The lymphatic system carries lymph from the tissues toward the heart. Because many molecules of all sizes leave the capillaries but not all return to the venous blood drainage at the tissue level. Especially the larger molecules like proteins. These, along with cellular metabolites and some secretory products are in the interstitial (extracellular) spaces. If they stayed there, they would disrupt with the normal balance of osmotic pressure in the tissue, upsetting trans-capillary fluid exchange. Excess fluid (called extracellular fluid) would accumulate in the interstitial spaces. The lymph is drained toward the upper posterior part of the udder, where they converge on the convex surface of the supramammary lymph node.

Functions of lymphatic system:

  • The extracellular fluids are drained from the tissue and conducted back to the circulatory system via the lymphatic network;

  • Also, the lymphatics contain concentrated areas of leukocytes (particularly lymphocytes and macrophages) in lymph nodes; these leukocytes can mount an immune response to bacteria and foreign material;

  • The lymphatic network serves to transport some elements in the body (vitamin K, lipids absorbed in the intestine).

Lymphatic network

Lymphatic network originates in tissue spaces as very thin, closed endothelial tubes (lymphatic capillaries). These are analogous to blood capillaries, but are much more permeable, with little resistance to passage. They have no basement membrane. Lymph capillaries converge to form larger vessels. Lymph flow is unidirectional from the tissues through lymphatic vessels, eventually dumping lymph into the vena cava.

Lymph is a clear, colorless liquid with a composition similar to blood plasma. Changes in plasma composition will change lymph composition. Protein concentration of lymph is lower than in plasma, 1.5% vs. 6%, respectively. Specific proteins differ, for example albumin is a smaller molecular size than globulins and leaves the capillaries more readily than globulins, so the albumin: globulin ratio is 1.8 in plasma, 2.5 in lymph. Protein concentration in lymph varies inversely with rate of formation.
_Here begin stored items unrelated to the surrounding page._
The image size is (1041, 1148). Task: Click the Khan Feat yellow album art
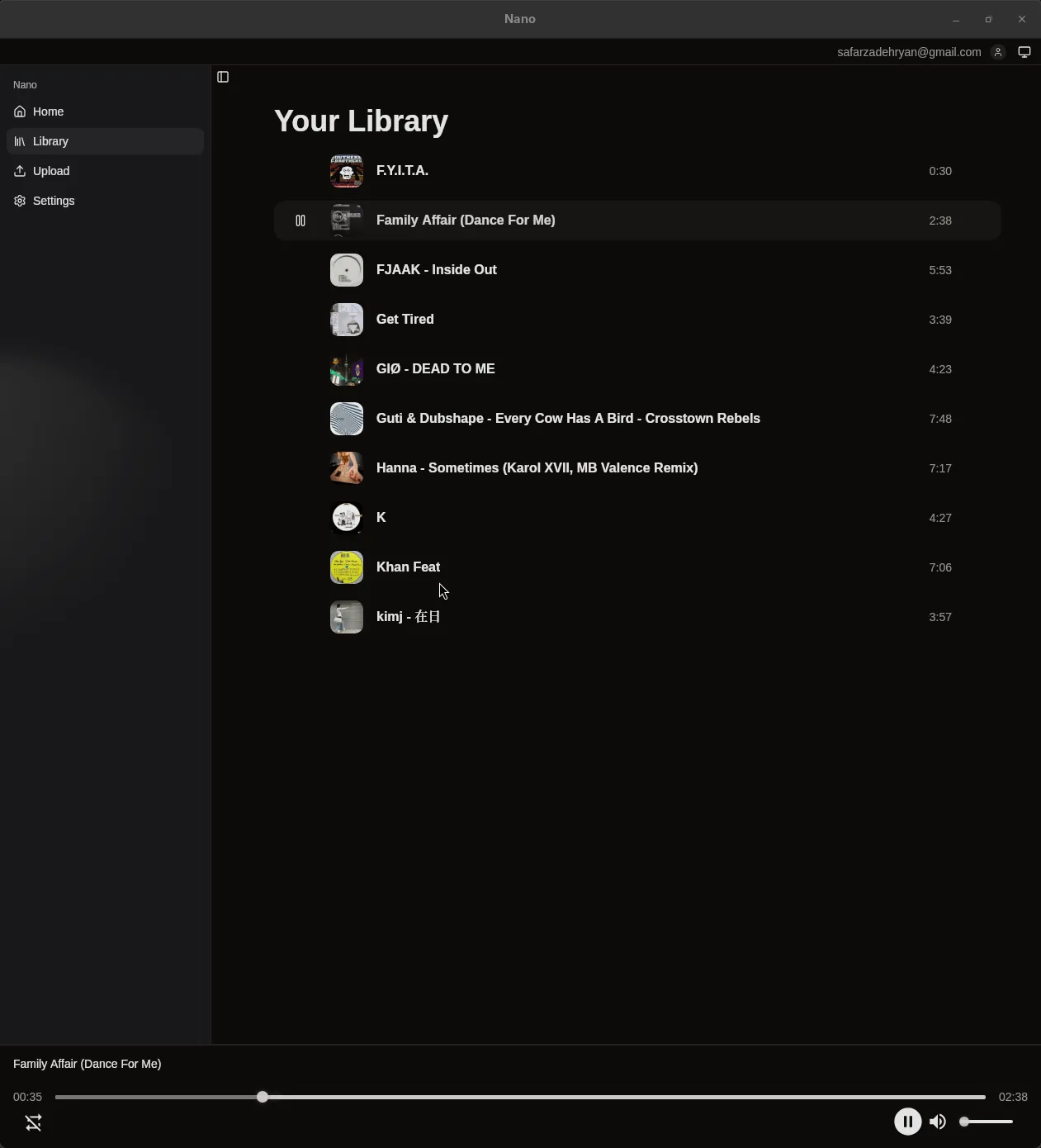pos(347,567)
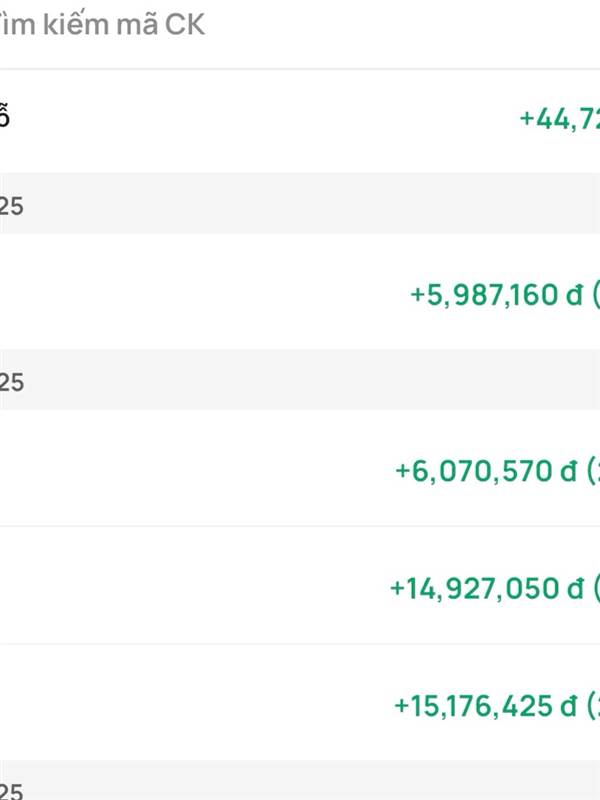Select the profit/loss summary row label
Image resolution: width=600 pixels, height=800 pixels.
pyautogui.click(x=4, y=117)
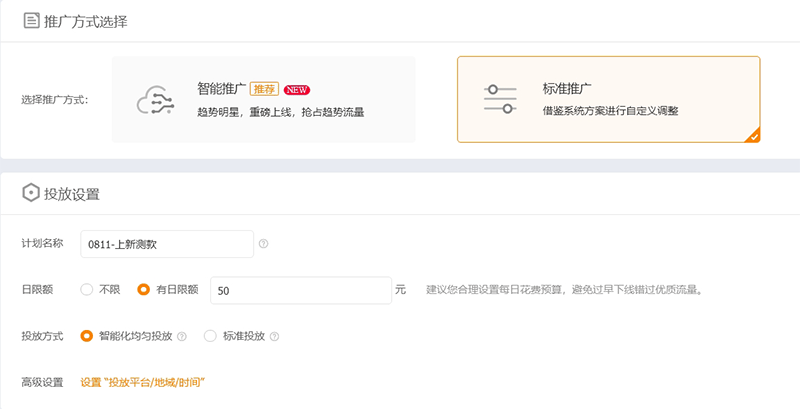Click help icon beside 智能化均匀投放
800x409 pixels.
coord(182,337)
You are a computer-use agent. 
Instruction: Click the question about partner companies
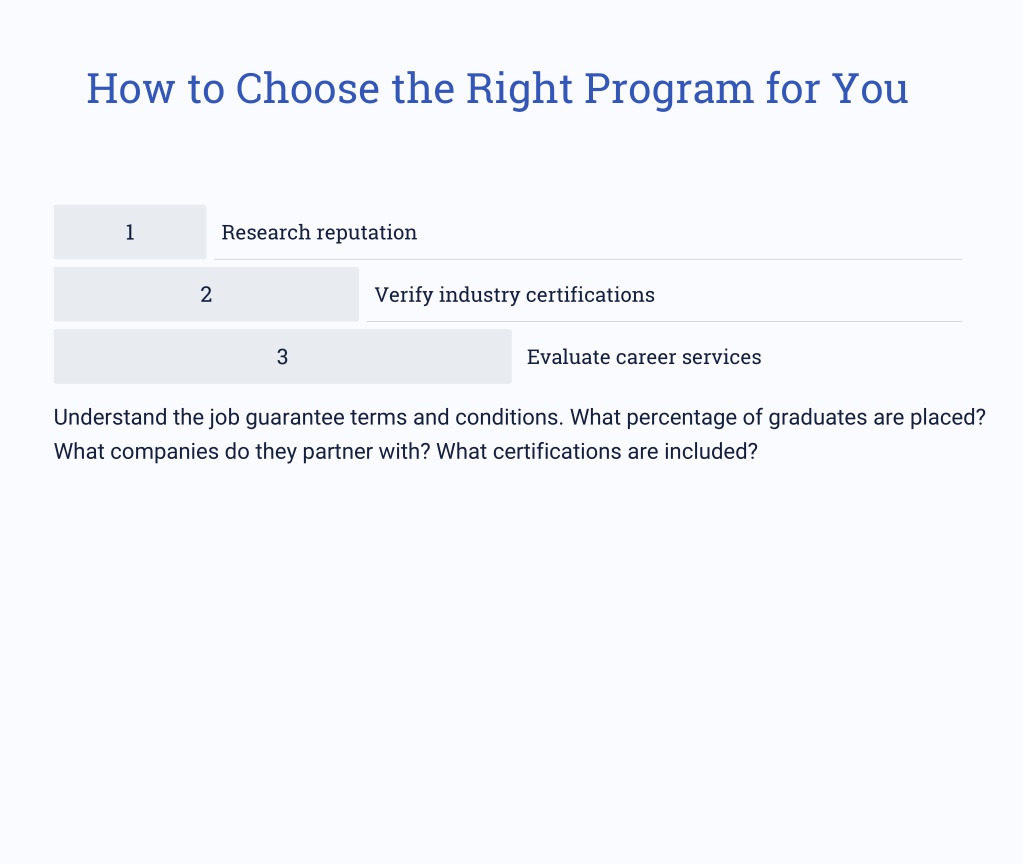pyautogui.click(x=242, y=451)
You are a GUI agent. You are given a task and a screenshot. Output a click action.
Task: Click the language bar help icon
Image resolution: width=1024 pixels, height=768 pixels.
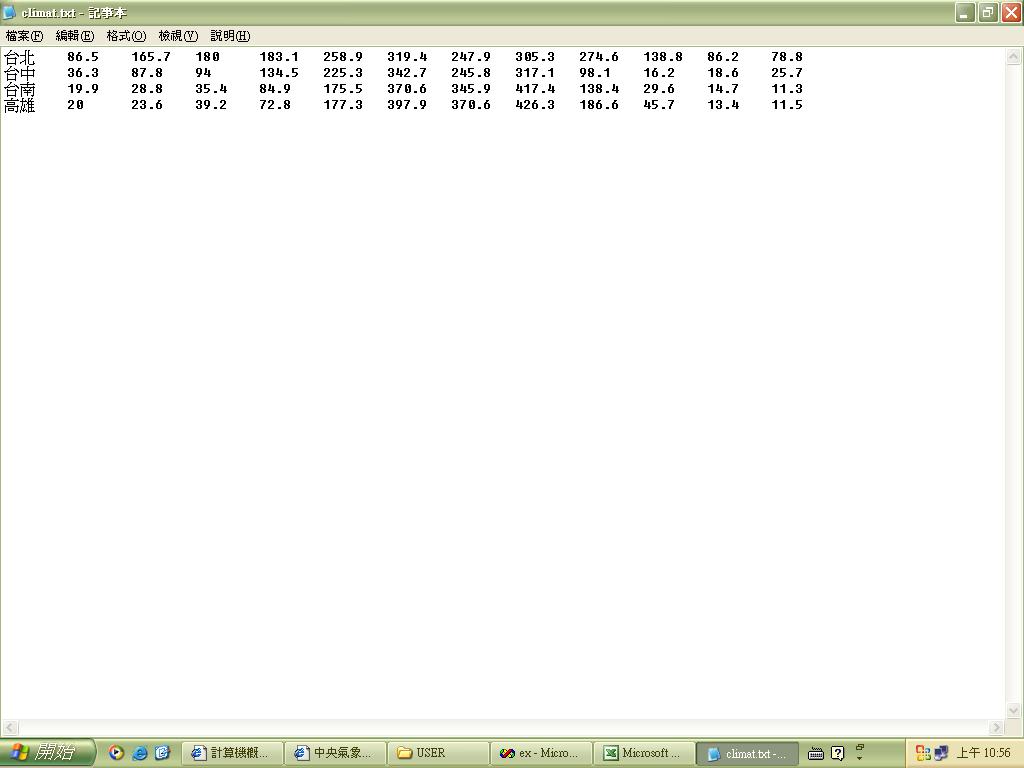coord(838,753)

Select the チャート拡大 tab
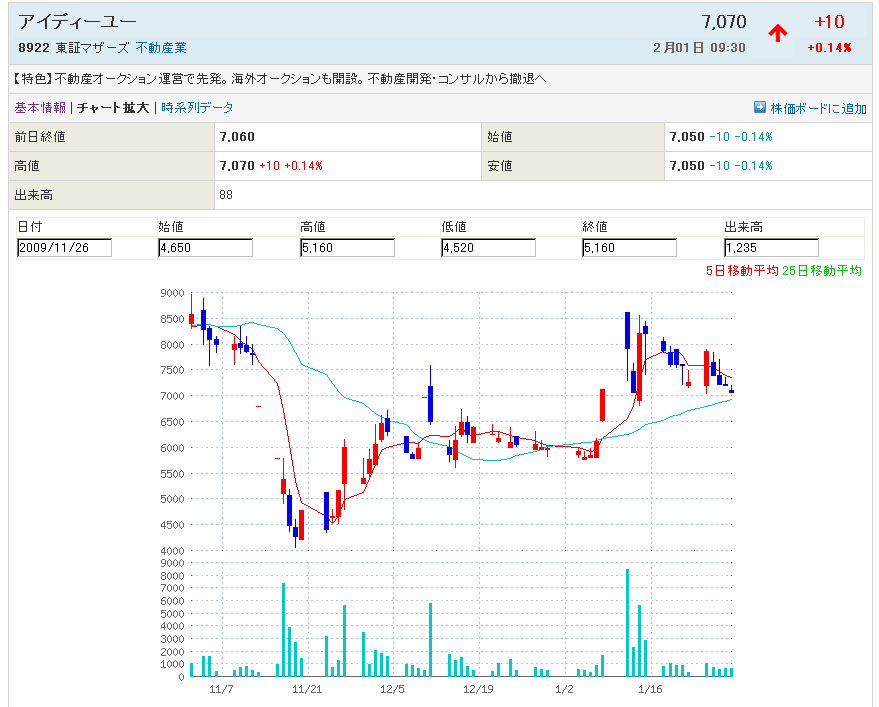[x=113, y=108]
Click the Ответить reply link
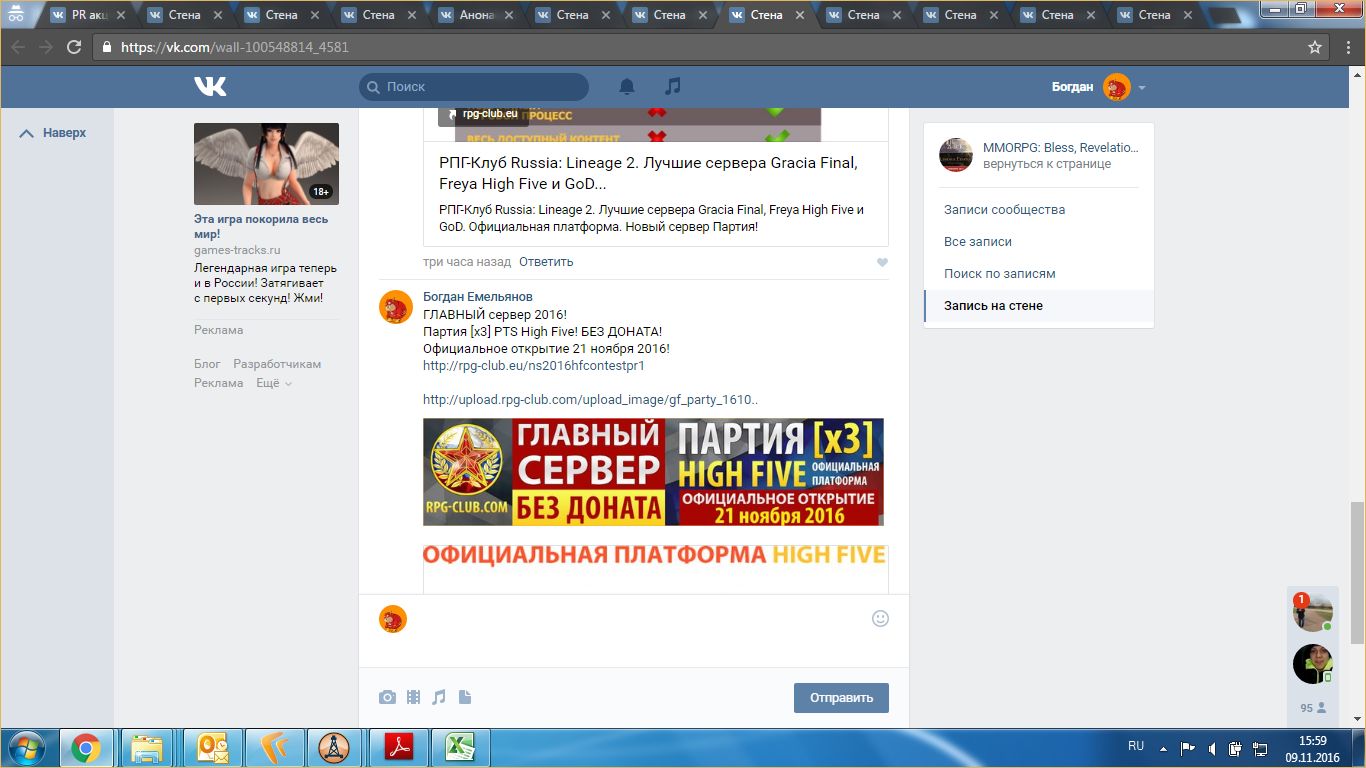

Lymph flow rate is usually low. It is influenced primarily by the rate of lymph formation. For example, if blood capillary pressure is increased by arterial vasodilation or venous constriction, the flow rate of lymph increases. Also, the flow rate is affected by compression of lymphatics by contraction of neighboring musculature and by negative intrathoracic pressure (breathing). Valves in the lymph vessels prevent retrograde flow similar to those in veins.

Udder edema

Edema is swelling of the udder. Although it occurs to some degree in most cows at calving time, heifers calving for the first time are especially prone to having udder edema. Fluid accumulates between skin and glandular tissue, as well as in the gland. Severe edema can strain supportive structures of udder. Udder edema is often caused by an imbalance of hydrostatic and osmotic pressures, increasing fluid flow out of the capillaries into the interstitial spaces. This may occur because of damage to the capillary walls or obstruction of the lymphatic system.